Time for some negativity.

NCAA Football: Rose Bowl-Penn State at Utah Kirby Lee-USA TODAY Sports

On Tuesday, we talked about the reasons to have optimism for Penn State’s offense heading into 2023. By and large, the arrow appears to be pointing up for the Nittany Lions offense, but that doesn’t mean this unit won’t have some questions to answer this summer camp and into the fall season.


Listen. Drew Allar is our baby. He’s it, baby. As a Penn State fan, I’m not going to argue with that. He’s 6-foot-5, 243 pounds of pure man-baby that is like manna from heaven for a program that can’t seem to get over the hump and into the College Football Playoff.
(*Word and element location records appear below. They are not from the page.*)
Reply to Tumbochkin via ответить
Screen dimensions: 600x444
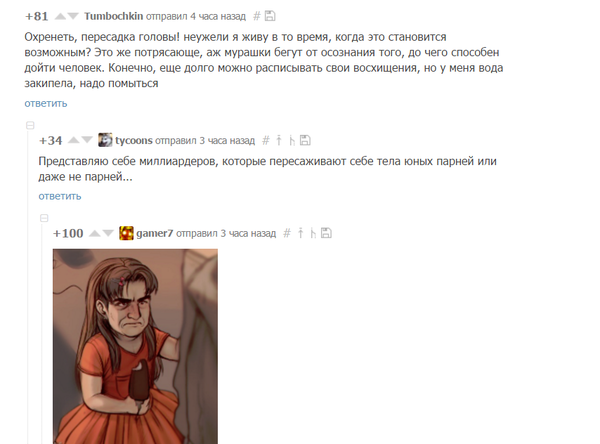46,103
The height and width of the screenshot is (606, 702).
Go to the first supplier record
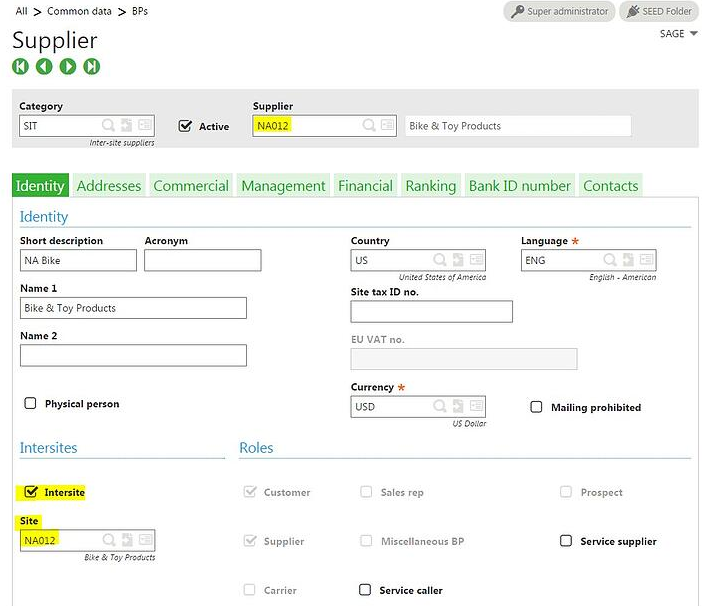point(20,67)
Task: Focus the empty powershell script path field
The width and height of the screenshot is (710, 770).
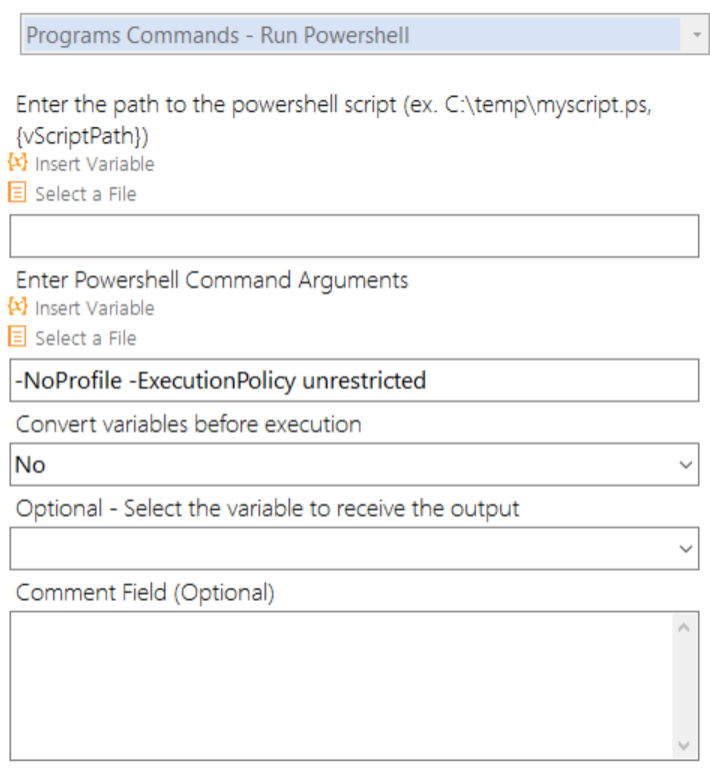Action: pos(355,236)
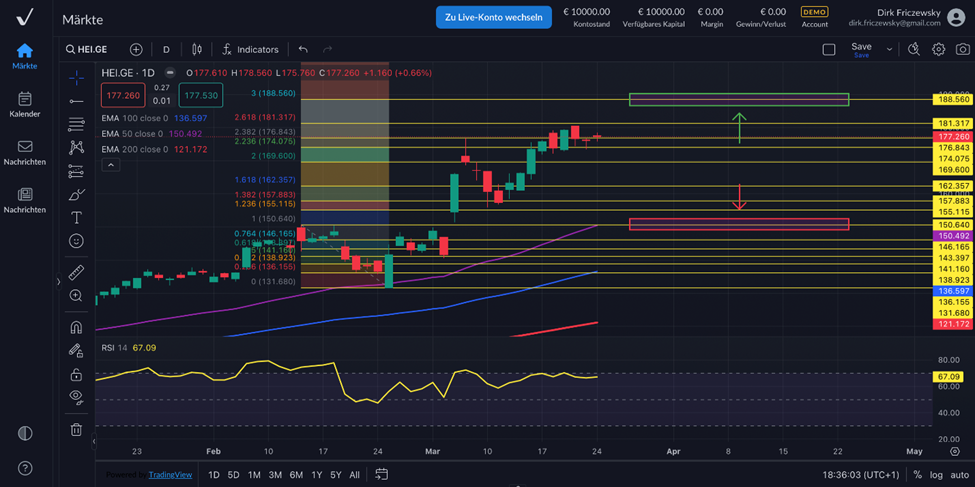Image resolution: width=975 pixels, height=487 pixels.
Task: Click the trash icon to remove drawings
Action: point(76,430)
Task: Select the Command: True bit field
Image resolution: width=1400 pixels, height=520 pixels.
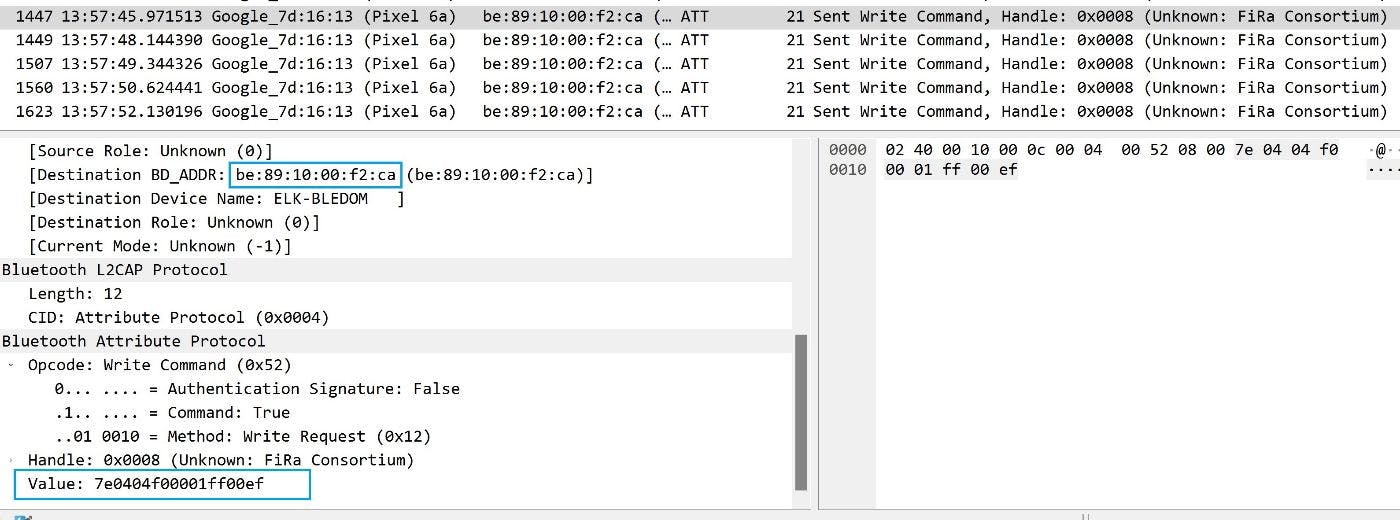Action: tap(172, 413)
But taking off the blue-and-white shades for a second — and putting on my capital-J Journalist fedora — and it’s clear that Drew is the question for the offense. I mean, despite the fact I’ve left my family and quit my job to join the Church of Allar, we don’t actually have a ton of concrete knowledge on him. He threw an average of 6 passes a game last season, and while he looked pretty solid in the time he got, it was nothing more than “get your feet wet” territory. Now, Penn State is going to be asking him to venture off into the big kid pool. He’ll have a floaty or two (see: the running game), but at some point this season, it’ll be on him to swim in the deep end without the floaty. How does he handle being down a score with 5:00 minutes on the clock? How does he handle throwing an interception? How does he handle James Franklin bizarre clock management? We just don’t know, and that’s where the concern lies.

*capital-J fedora hat off, blue-and-white shades back on*

Man, I can’t wait for Drew’s Heisman speech.


The Nittany Lions lost 60.6% of their wide receiver receptions when Mitchell Tinsley and Parker Washington left Happy Valley for the great beyond, leaving a chasm at wide receiver for the Penn State offense. They hit the portal hard, landing All-MAC wideout Dante Cephas and Florida State transfer Malik McClain, but this remains a group that needs to show it on the field before it gets everybody on board. Oddly enough, they seemed to have noticed the lack of belief:

The talent is undeniably there. KeAndre Lambert-Smith has highlights that resemble that of an early round draft pick. Harrison “Tre” Wallace has the makings of a legitimate deep threat. Kaden Saunders was a consensus Top 100 prospect in the 2022 class. The aforementioned Cephas was arguably the best receiver in the MAC the last two seasons.

But which of those guys — or anyone even not mentioned — does Penn State feel supremely confident in having 50+ receptions this season? Right now, it appears they lack a bonafide No. 1, which could prove costly down the stretch of games.


The Olu Fashanu hype has taken on a life of his own to the point you could say anything about him and I’d believe you. He wears the number 74 because his wingspan is 7-foot-4? Sure. He’s on pace to not only graduate with his bachelor’s but also his master’s in December? Got it. He’s walking onto the basketball team and wrestling team in the winter? Wow, good for him. He’s a foster parent, using his NIL money to take care of at-risk teens and give them a home? Yup, I could see it.

The point being is that Fashanu is awesome and is very much deserving of the accolades that are being thrown at him this offseason. He was the best Penn State left tackle since Levi Brown, and he’ll likely come back even better. Scary thought for opposing Big Ten defenses.

Where the issue lies is that for as good as Fashanu is, he’s only manning the left side. That’s great and grand and good, but as Penn State learned last season against Ohio State in the 4th quarter, Fashanu’s dominant play on the left doesn’t mean things are going spectacularly on the right. Hello to JT Tumioloau and sorry to Bryce Effner.

The Nittany Lions have some solid options at right tackle, with the battle between Caedan Wallace and Drew Shelton going into the summer and perhaps even the fall. Still, it’ll likely be a significant drop off from what Fashanu is doing on the left side. That’s normal in some sense — your left tackle is generally going to be better than the right — but you hope for better consistency there than we saw at times last season.